Distant Automatic Speech Recognition with Multiple Devices in Diverse Scenarios.
This Task focuses on distant automatic speech transcription and segmentation with multiple recording devices and is an update of last year CHiME-7 DASR Task.
The goal of each participant is to devise an automated system that can tackle this problem, and is able to generalize across
- different array topologies,
- acoustic scenarios: meetings, dinner parties and interviews,
- wide-variety of number of speakers (this year up to 7 max speakers),
- language style variations e.g. more formal/colloquial.
Participants can possibly exploit commonly used open-source datasets (e.g. Librispeech) and pre-trained models. In detail, this includes popular self-supervised representation (SSLR) models (see Rules Section for a complete list).
What's new compared to CHiME-7 ?
- An additional scenario from the NOTSOFAR-1 Task, featuring short office meetings with up to 7 participants. The addition of this scenario alone should make this already challenging task quite more difficult.
- More relaxed rules about the a-priori information that participants can use regarding the array topology (like channels belonging to the same device).
- We want to encourage more research towards DNN-based front-ends.
- No oracle diarization track. Just one track for joint ASR+diarization (same as last year main track).
CHiME-7 DASR succeeded only partially in some of the scientific goals that were set at the time of its organization. Participants submissions demonstrated that it is possible to devise a single system that is array- topology agnostic, can generalize to multiple speakers and performs quite well across the scenarios. The top ranking systems improved quite a lot over CHiME-6 Challenge results in the CHiME-6 scenario, while also demonstrating high performance on the other 2 scenarios.
All participants also found crucial the use of pre-trained models to obtain such impressive result.
There were also some shortcomings:
- Most submissions were largely based on ensembling tech- niques, making the approaches unpractical for real-world deployment.
- Evaluation data was not fully blind.
- Failed to produce significant advancement in the speech sep- aration component. All participants relied mostly on guided source separation (GSS).
This year we will have fully blind evaluation from NOTSOFAR-1 Task and an incentive for participants to produce more practically viable systems that rely more on novel effective techniques rather than on brute force (this will be announced later, so stay tuned).
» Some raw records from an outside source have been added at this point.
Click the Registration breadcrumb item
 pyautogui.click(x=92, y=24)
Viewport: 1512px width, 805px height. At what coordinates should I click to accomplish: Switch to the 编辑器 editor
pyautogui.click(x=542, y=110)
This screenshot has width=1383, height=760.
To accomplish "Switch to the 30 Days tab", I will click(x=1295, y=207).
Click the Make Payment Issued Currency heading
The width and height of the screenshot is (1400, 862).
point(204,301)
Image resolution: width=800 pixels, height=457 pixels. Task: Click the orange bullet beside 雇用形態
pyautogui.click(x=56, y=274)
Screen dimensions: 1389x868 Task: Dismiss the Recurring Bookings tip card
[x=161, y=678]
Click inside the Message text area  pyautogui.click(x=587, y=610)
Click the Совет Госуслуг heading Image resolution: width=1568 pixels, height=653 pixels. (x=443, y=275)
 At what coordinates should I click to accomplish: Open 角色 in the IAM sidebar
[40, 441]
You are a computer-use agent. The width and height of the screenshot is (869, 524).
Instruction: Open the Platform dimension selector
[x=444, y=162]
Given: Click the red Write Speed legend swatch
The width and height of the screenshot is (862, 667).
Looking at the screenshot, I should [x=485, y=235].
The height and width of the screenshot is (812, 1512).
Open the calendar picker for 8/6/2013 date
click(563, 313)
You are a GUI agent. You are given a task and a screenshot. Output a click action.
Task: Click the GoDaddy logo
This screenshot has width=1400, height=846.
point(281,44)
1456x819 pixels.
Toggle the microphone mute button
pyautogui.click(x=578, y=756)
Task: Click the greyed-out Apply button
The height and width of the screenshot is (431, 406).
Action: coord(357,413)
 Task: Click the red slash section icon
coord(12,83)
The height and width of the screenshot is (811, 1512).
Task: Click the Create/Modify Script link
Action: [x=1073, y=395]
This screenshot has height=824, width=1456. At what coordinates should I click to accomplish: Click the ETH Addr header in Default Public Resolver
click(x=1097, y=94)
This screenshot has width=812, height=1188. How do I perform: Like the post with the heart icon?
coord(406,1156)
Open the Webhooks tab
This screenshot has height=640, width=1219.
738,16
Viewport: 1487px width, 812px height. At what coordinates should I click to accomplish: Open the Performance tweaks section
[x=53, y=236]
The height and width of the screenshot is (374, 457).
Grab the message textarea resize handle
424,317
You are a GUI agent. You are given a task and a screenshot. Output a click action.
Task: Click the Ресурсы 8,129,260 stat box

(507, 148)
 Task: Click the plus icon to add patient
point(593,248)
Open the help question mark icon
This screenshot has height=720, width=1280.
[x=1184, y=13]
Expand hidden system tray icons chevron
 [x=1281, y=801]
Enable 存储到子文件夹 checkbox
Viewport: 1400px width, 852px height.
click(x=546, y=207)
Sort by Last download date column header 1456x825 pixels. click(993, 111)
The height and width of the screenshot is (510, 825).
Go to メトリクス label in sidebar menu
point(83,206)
Since this year there will be two closely related Tasks, DASR and NOTSOFAR-1, our goal is also to compare submissions between these two. The idea is to see how a generalizable transcription system (as required in DASR) compares to a specialized transcription system for the particular NOTSOFAR-1 scenario. We want to encourage participants to enroll in both tasks to find out what is the best way to adapt a general system to the NOTSOFAR-1 scenario and vice-versa.
For this reason there will be cross-task coordination with NOTSOFAR-1 in order to make it as easy as possible to run experiments in both.